You have to play through quite a bit of Damaged Core before reaching a point that can be accessed for easy and repeated testing. Our benchmark sequence includes 80 seconds of enemy forces assaulting a reactor. The frame times look sinusoidal because the benchmark involves turning from one side to the other in four-second intervals.
A GeForce GTX 1080 Ti is plenty fast for Damaged Core’s most demanding settings. But this Unreal Engine 4-based shooter still scales based on processor performance.
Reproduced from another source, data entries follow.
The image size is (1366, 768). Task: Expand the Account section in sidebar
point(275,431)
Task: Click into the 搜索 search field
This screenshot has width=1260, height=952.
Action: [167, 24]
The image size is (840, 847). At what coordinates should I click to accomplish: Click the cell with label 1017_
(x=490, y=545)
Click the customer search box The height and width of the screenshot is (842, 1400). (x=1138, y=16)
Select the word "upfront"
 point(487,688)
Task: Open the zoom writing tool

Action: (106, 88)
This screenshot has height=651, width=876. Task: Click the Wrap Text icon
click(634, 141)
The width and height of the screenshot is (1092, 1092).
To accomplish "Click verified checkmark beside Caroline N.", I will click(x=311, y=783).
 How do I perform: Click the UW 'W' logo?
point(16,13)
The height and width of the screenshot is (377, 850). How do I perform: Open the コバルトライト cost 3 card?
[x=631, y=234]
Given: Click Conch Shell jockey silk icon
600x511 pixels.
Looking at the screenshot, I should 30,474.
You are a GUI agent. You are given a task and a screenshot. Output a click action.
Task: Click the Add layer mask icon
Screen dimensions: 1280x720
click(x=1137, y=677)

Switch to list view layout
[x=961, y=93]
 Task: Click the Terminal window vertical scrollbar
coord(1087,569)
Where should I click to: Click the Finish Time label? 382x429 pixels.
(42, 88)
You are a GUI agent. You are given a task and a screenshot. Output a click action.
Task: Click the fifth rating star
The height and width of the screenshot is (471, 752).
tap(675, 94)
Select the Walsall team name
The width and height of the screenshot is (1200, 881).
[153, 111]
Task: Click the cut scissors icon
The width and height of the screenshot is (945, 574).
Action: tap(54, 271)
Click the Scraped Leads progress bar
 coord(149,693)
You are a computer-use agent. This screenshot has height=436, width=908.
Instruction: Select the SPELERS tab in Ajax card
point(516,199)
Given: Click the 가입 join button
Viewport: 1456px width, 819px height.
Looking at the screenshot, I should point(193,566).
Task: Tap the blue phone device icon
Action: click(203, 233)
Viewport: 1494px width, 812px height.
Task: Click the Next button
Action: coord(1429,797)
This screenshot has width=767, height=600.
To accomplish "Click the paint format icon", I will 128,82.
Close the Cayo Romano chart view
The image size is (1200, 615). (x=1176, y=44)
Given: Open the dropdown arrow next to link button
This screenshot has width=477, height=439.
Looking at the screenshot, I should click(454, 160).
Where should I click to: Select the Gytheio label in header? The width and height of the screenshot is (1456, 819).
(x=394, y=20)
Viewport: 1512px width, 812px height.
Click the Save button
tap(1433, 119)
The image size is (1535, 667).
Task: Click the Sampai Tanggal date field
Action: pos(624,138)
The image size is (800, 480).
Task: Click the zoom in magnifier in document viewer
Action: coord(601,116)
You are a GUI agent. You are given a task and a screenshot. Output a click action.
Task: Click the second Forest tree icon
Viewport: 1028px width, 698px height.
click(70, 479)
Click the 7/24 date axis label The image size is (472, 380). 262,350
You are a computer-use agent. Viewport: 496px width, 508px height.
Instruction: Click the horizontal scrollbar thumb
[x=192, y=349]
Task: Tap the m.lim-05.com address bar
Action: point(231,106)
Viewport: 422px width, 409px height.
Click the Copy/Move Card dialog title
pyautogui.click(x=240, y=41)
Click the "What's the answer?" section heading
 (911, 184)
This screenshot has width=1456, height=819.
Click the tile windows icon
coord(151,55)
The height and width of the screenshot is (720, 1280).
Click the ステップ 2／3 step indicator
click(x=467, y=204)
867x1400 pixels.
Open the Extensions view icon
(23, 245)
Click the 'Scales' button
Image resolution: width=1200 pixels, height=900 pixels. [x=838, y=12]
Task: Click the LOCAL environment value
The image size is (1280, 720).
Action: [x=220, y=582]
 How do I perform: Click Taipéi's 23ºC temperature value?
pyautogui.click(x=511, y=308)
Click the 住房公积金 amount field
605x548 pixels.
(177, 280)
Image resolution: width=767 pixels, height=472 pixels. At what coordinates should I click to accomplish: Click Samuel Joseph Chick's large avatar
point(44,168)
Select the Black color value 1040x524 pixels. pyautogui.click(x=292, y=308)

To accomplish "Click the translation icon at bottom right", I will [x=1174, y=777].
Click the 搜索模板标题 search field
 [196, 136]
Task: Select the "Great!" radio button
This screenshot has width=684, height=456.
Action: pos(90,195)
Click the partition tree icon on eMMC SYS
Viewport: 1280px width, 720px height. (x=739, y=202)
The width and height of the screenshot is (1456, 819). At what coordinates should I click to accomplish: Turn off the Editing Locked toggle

Frame time oscillations make it hard to tell which CPU is fastest. But we definitely see AMD’s FX-8350 struggle the most with high frame times and troublesome variance. In places, insufficient performance causes the FX to trigger ASW. As a result, ~5% of the run’s frames are synthesized by Oculus’ runtime.
This does serve to shelter the FX from dropped frames, though. We observe 35 drops, while Core i3-6320 drops 46 frames and Ryzen 7 1800X drops 53.
Intel’s Core i7-7700K achieves the highest unconstrained frame rate, leaving lots of headroom under the 11.1ms ceiling that translates to 90 FPS. Core i9 lands in second, telling us that there’s either minimal scaling beyond 4C/8T in this game, or that Core i9’s other architectural changes hurt performance more than its extra cores help.
High frame times set FX-8350 apart from the rest of our field in each percentile measurement. And it’s those spikes in the beginning of our benchmark that determine the worst-case peaks.